Flowers in the Attic is an instant candidate for those Golden Turkey Awards, in which the worst films ever made are documented and celebrated. This is a hilariously awful “thriller,” full of dumb situations and laughable dialogue.

It’s based on a bestseller by V.C. Andrews, adapted and directed by Jeffrey Bloom. The story finds a newly widowed mother (Victoria Tennant) moving her four children into her parents’ lavish mansion. Tennant tells her children she needs to make up with her parents before they die, so she will share in the huge inheritance; otherwise, the young family will be penniless.

So they move in, and it’s a horror show. Grandpa is immobile and about to croak, but Grandmother is already cracked (Louise Fletcher does a trashing of her Oscar-winning performance in One Flew Over the Cuckoo’s Nest). Tennant is whipped across her naked back, and the kids are locked up, literally. They can escape only to the large attic.

This situation continues for months, as we wonder why the kids don’t belt the old bag and run away. It’s an incredibly dull exercise, but the time flies thanks to the campy dialogue and the stilted performances.

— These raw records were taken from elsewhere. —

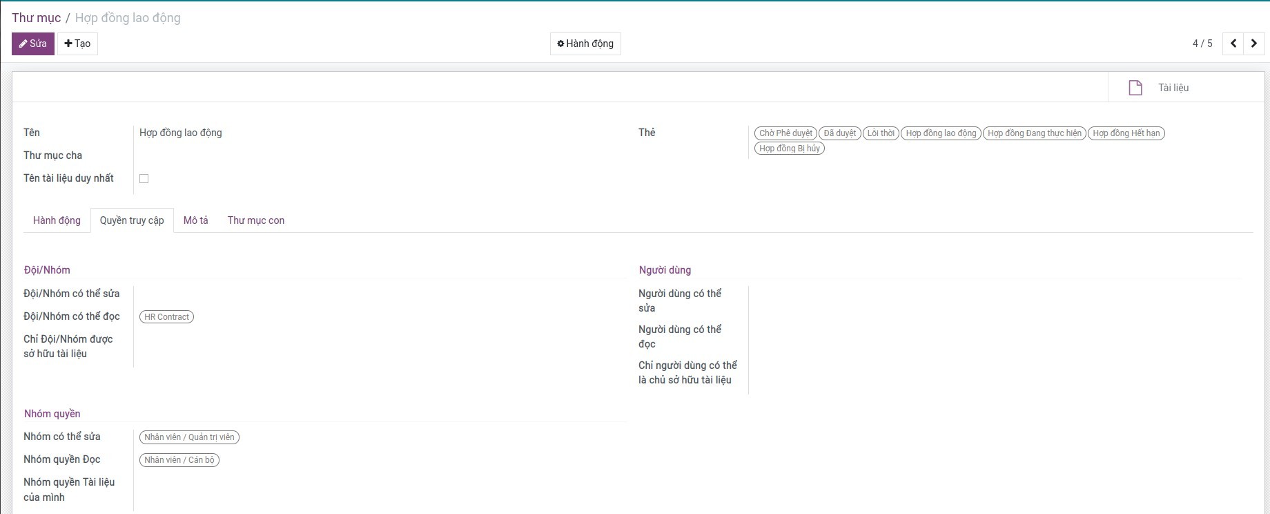Click the Tạo create button

(77, 44)
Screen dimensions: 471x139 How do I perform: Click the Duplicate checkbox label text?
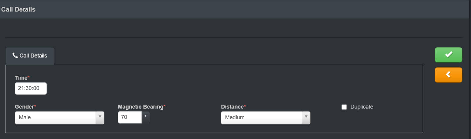[362, 107]
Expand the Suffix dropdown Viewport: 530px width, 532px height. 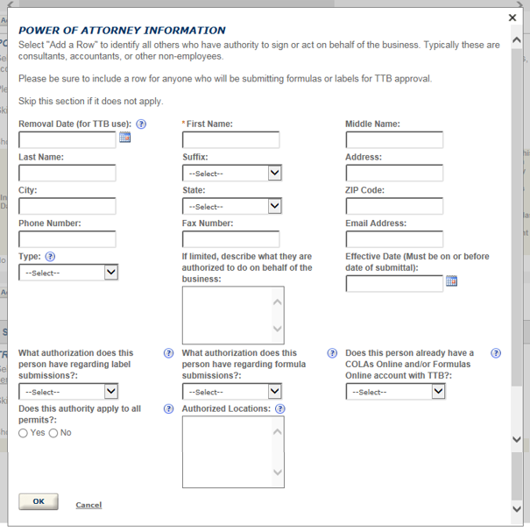pos(231,174)
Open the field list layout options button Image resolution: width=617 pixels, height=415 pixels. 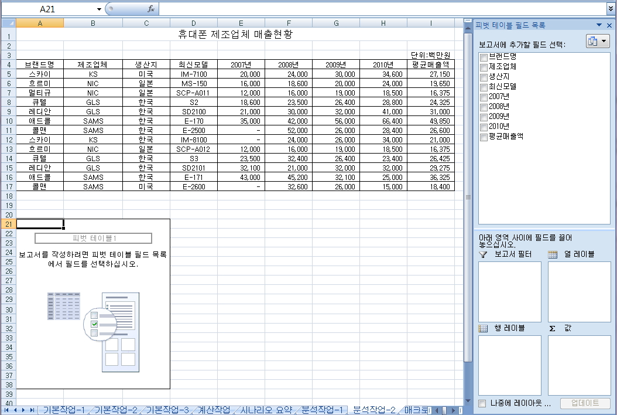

This is the sort of suspense movie where the music consists of a soprano’s high-pitched wail, as on the old TV show “Dark Shadows.” This is welcome, since there’s no other attempt to create atmosphere.

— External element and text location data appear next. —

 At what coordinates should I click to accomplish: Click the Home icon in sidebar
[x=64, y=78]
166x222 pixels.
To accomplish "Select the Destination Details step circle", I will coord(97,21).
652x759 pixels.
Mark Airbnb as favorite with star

At one point, the grandmother tells the kids, “You, the children, are the devil’s spawn!” This phrase always and automatically qualifies a movie for the low-rent hall of fame. And at the big climax of the film, when the kids finally turn the tables, the daughter’s big triumphant line is, “Go on, eat it! Eat the cookie!” I could explain, but there’s no point.

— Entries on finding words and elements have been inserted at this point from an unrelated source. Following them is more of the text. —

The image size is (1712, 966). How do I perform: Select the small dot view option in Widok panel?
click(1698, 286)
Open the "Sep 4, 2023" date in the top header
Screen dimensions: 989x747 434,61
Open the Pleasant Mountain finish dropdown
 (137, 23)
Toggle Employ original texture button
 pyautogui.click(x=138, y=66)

There are also some strange hints at an incestuous relationship between the oldest brother and sister—he’s always breaking in on her when she’s taking a bath—but this too seems to have no purpose. It may be developed more fully in the book (I haven’t read it, and hope I never will). Flowers in the Attic has bats in its belfry.

First published in the Herald, November 1987

I have not read the book. So far, so good. I never much liked the Golden Turkey books, which were as facile in their approach to movies as co-author Michael Medved’s subsequent career has been to politics. This particular movie, however, is a bona fide Thanksgiving-ready gobbler.